PROVIDED INFORMATION

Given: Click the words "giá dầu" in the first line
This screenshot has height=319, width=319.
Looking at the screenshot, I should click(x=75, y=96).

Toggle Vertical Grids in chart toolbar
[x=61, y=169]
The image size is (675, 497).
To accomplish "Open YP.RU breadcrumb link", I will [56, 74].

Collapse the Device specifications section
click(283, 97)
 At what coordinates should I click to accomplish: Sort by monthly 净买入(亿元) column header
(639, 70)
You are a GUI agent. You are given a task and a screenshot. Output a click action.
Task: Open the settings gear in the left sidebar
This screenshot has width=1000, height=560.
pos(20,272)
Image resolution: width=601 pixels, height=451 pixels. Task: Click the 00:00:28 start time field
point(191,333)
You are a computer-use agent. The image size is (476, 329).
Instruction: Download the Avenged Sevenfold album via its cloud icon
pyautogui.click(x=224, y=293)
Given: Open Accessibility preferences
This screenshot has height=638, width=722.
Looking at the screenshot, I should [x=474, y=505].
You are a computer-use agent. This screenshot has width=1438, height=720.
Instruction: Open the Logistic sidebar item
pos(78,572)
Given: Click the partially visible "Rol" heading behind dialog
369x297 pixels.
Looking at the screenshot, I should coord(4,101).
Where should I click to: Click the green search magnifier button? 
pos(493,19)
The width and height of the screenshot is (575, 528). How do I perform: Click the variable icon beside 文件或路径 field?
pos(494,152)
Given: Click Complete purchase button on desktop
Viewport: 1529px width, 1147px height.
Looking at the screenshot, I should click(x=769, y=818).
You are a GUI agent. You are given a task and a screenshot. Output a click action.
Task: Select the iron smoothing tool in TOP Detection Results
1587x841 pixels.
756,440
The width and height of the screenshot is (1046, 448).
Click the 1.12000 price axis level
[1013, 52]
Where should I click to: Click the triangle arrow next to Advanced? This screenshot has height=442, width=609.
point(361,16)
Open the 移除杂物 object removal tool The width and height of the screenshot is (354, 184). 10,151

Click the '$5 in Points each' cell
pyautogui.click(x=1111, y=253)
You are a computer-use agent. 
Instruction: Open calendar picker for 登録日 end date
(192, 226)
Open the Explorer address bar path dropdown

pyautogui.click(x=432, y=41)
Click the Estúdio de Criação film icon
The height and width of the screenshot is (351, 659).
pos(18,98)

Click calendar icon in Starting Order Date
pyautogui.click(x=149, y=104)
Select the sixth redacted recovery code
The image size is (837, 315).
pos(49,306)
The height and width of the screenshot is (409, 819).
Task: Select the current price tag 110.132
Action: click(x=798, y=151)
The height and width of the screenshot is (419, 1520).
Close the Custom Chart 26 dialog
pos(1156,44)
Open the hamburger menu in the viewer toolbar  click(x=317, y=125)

BRIEF
Count every line of the material that holds "computer". Reply with the number alone.

TASK ANSWER
3